* _Data excerpts_:

───

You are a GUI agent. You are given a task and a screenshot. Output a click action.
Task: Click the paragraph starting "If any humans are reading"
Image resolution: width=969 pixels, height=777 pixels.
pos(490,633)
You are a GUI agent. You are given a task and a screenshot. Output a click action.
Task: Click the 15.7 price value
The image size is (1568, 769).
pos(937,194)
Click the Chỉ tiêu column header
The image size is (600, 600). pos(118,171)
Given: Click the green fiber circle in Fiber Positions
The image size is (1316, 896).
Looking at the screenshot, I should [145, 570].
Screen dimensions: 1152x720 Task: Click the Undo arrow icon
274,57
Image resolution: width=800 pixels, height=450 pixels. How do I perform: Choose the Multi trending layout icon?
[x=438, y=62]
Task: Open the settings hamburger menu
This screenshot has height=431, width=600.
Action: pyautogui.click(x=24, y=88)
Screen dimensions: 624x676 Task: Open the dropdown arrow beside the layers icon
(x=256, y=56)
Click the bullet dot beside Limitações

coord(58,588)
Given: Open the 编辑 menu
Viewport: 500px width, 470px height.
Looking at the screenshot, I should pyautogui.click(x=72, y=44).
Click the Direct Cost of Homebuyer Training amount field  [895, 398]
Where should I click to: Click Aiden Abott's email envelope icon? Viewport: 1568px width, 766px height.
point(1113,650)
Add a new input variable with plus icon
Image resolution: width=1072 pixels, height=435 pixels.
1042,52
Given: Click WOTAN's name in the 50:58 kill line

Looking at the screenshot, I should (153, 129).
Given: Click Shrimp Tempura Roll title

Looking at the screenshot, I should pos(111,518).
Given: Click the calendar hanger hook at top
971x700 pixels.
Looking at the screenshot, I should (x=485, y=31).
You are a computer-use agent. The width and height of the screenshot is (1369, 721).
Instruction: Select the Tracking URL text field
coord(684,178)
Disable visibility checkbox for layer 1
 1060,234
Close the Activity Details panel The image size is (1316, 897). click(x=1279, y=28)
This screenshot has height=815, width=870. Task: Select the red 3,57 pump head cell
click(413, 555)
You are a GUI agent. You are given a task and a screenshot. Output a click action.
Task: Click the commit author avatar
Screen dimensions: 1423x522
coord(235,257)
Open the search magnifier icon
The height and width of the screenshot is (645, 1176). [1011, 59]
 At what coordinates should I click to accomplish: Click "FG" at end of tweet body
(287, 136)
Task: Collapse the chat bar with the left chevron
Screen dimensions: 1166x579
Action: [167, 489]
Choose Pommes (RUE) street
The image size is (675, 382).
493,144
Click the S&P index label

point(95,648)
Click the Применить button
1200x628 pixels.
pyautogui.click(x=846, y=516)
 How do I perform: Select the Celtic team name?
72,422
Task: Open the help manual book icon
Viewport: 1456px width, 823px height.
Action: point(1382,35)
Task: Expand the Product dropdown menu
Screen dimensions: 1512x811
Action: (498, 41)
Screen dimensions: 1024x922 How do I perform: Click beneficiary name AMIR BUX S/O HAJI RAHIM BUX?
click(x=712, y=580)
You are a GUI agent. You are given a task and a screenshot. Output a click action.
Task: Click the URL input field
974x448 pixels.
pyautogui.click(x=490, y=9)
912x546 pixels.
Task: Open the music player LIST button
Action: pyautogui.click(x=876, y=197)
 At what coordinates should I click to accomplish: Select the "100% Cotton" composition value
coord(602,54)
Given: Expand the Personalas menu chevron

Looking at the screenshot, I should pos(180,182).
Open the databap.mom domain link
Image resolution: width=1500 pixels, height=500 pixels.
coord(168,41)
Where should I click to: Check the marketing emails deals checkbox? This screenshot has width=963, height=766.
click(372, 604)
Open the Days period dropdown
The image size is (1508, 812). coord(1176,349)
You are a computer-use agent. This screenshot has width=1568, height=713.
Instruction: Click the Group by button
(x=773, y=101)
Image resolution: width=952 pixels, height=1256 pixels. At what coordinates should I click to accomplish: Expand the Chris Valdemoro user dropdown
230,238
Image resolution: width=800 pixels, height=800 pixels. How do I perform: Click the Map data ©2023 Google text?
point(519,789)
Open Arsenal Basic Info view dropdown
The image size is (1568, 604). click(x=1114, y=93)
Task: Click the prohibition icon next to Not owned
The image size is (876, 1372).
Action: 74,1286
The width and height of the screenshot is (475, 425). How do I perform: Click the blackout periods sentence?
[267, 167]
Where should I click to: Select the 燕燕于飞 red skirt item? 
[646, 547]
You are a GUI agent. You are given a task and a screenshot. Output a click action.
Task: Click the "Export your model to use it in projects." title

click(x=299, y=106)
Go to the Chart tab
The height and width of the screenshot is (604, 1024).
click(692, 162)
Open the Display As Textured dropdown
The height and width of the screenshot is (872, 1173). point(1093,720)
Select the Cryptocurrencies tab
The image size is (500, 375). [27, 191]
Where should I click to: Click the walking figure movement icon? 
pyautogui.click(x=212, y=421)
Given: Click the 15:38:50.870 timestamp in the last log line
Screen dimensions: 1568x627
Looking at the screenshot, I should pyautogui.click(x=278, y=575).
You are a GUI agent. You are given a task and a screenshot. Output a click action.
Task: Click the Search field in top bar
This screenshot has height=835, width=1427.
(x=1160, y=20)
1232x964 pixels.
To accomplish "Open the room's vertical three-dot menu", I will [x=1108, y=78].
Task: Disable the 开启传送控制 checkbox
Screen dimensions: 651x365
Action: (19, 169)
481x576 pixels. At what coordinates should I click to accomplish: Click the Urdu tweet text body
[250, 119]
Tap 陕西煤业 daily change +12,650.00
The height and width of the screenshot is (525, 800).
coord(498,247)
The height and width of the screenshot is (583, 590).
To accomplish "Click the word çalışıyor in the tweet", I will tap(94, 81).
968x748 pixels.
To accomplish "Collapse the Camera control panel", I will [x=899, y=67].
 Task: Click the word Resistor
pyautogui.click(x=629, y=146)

───

* _Task item_: Every entry above must appear again in the reply, exactly as it stands.

* _Response to this exercise_:
You are a GUI agent. You are given a task and a screenshot. Output a click action.
Task: Click the paragraph starting "If any humans are reading"
Image resolution: width=969 pixels, height=777 pixels.
pos(490,633)
You are a GUI agent. You are given a task and a screenshot. Output a click action.
Task: Click the 15.7 price value
The image size is (1568, 769).
pos(937,194)
Click the Chỉ tiêu column header
The image size is (600, 600). pos(118,171)
Given: Click the green fiber circle in Fiber Positions
The image size is (1316, 896).
Looking at the screenshot, I should [145, 570].
Screen dimensions: 1152x720 Task: Click the Undo arrow icon
274,57
Image resolution: width=800 pixels, height=450 pixels. How do I perform: Choose the Multi trending layout icon?
[x=438, y=62]
Task: Open the settings hamburger menu
This screenshot has height=431, width=600.
Action: pyautogui.click(x=24, y=88)
Screen dimensions: 624x676 Task: Open the dropdown arrow beside the layers icon
(x=256, y=56)
Click the bullet dot beside Limitações

coord(58,588)
Given: Open the 编辑 menu
Viewport: 500px width, 470px height.
Looking at the screenshot, I should pyautogui.click(x=72, y=44).
Click the Direct Cost of Homebuyer Training amount field  [895, 398]
Where should I click to: Click Aiden Abott's email envelope icon? Viewport: 1568px width, 766px height.
point(1113,650)
Add a new input variable with plus icon
Image resolution: width=1072 pixels, height=435 pixels.
1042,52
Given: Click WOTAN's name in the 50:58 kill line

Looking at the screenshot, I should (153, 129).
Given: Click Shrimp Tempura Roll title

Looking at the screenshot, I should pos(111,518).
Given: Click the calendar hanger hook at top
971x700 pixels.
Looking at the screenshot, I should (x=485, y=31).
You are a computer-use agent. The width and height of the screenshot is (1369, 721).
Instruction: Select the Tracking URL text field
coord(684,178)
Disable visibility checkbox for layer 1
 1060,234
Close the Activity Details panel The image size is (1316, 897). click(x=1279, y=28)
This screenshot has height=815, width=870. Task: Select the red 3,57 pump head cell
click(413, 555)
You are a GUI agent. You are given a task and a screenshot. Output a click action.
Task: Click the commit author avatar
Screen dimensions: 1423x522
coord(235,257)
Open the search magnifier icon
The height and width of the screenshot is (645, 1176). [1011, 59]
 At what coordinates should I click to accomplish: Click "FG" at end of tweet body
(287, 136)
Task: Collapse the chat bar with the left chevron
Screen dimensions: 1166x579
Action: [167, 489]
Choose Pommes (RUE) street
The image size is (675, 382).
493,144
Click the S&P index label

point(95,648)
Click the Применить button
1200x628 pixels.
pyautogui.click(x=846, y=516)
 How do I perform: Select the Celtic team name?
72,422
Task: Open the help manual book icon
Viewport: 1456px width, 823px height.
Action: point(1382,35)
Task: Expand the Product dropdown menu
Screen dimensions: 1512x811
Action: (498, 41)
Screen dimensions: 1024x922 How do I perform: Click beneficiary name AMIR BUX S/O HAJI RAHIM BUX?
click(x=712, y=580)
You are a GUI agent. You are given a task and a screenshot. Output a click action.
Task: Click the URL input field
974x448 pixels.
pyautogui.click(x=490, y=9)
912x546 pixels.
Task: Open the music player LIST button
Action: pyautogui.click(x=876, y=197)
 At what coordinates should I click to accomplish: Select the "100% Cotton" composition value
coord(602,54)
Given: Expand the Personalas menu chevron

Looking at the screenshot, I should pos(180,182).
Open the databap.mom domain link
Image resolution: width=1500 pixels, height=500 pixels.
coord(168,41)
Where should I click to: Check the marketing emails deals checkbox? This screenshot has width=963, height=766.
click(372, 604)
Open the Days period dropdown
The image size is (1508, 812). coord(1176,349)
You are a computer-use agent. This screenshot has width=1568, height=713.
Instruction: Click the Group by button
(x=773, y=101)
Image resolution: width=952 pixels, height=1256 pixels. At what coordinates should I click to accomplish: Expand the Chris Valdemoro user dropdown
230,238
Image resolution: width=800 pixels, height=800 pixels. How do I perform: Click the Map data ©2023 Google text?
point(519,789)
Open Arsenal Basic Info view dropdown
The image size is (1568, 604). click(x=1114, y=93)
Task: Click the prohibition icon next to Not owned
The image size is (876, 1372).
Action: 74,1286
The width and height of the screenshot is (475, 425). How do I perform: Click the blackout periods sentence?
[267, 167]
Where should I click to: Select the 燕燕于飞 red skirt item? 
[646, 547]
You are a GUI agent. You are given a task and a screenshot. Output a click action.
Task: Click the "Export your model to use it in projects." title

click(x=299, y=106)
Go to the Chart tab
The height and width of the screenshot is (604, 1024).
click(692, 162)
Open the Display As Textured dropdown
The height and width of the screenshot is (872, 1173). point(1093,720)
Select the Cryptocurrencies tab
The image size is (500, 375). [27, 191]
Where should I click to: Click the walking figure movement icon? 
pyautogui.click(x=212, y=421)
Given: Click the 15:38:50.870 timestamp in the last log line
Screen dimensions: 1568x627
Looking at the screenshot, I should pyautogui.click(x=278, y=575).
You are a GUI agent. You are given a task and a screenshot. Output a click action.
Task: Click the Search field in top bar
This screenshot has height=835, width=1427.
(x=1160, y=20)
1232x964 pixels.
To accomplish "Open the room's vertical three-dot menu", I will [x=1108, y=78].
Task: Disable the 开启传送控制 checkbox
Screen dimensions: 651x365
Action: (19, 169)
481x576 pixels. At what coordinates should I click to accomplish: Click the Urdu tweet text body
[250, 119]
Tap 陕西煤业 daily change +12,650.00
The height and width of the screenshot is (525, 800).
coord(498,247)
The height and width of the screenshot is (583, 590).
To accomplish "Click the word çalışıyor in the tweet", I will tap(94, 81).
968x748 pixels.
To accomplish "Collapse the Camera control panel", I will [x=899, y=67].
 Task: Click the word Resistor
pyautogui.click(x=629, y=146)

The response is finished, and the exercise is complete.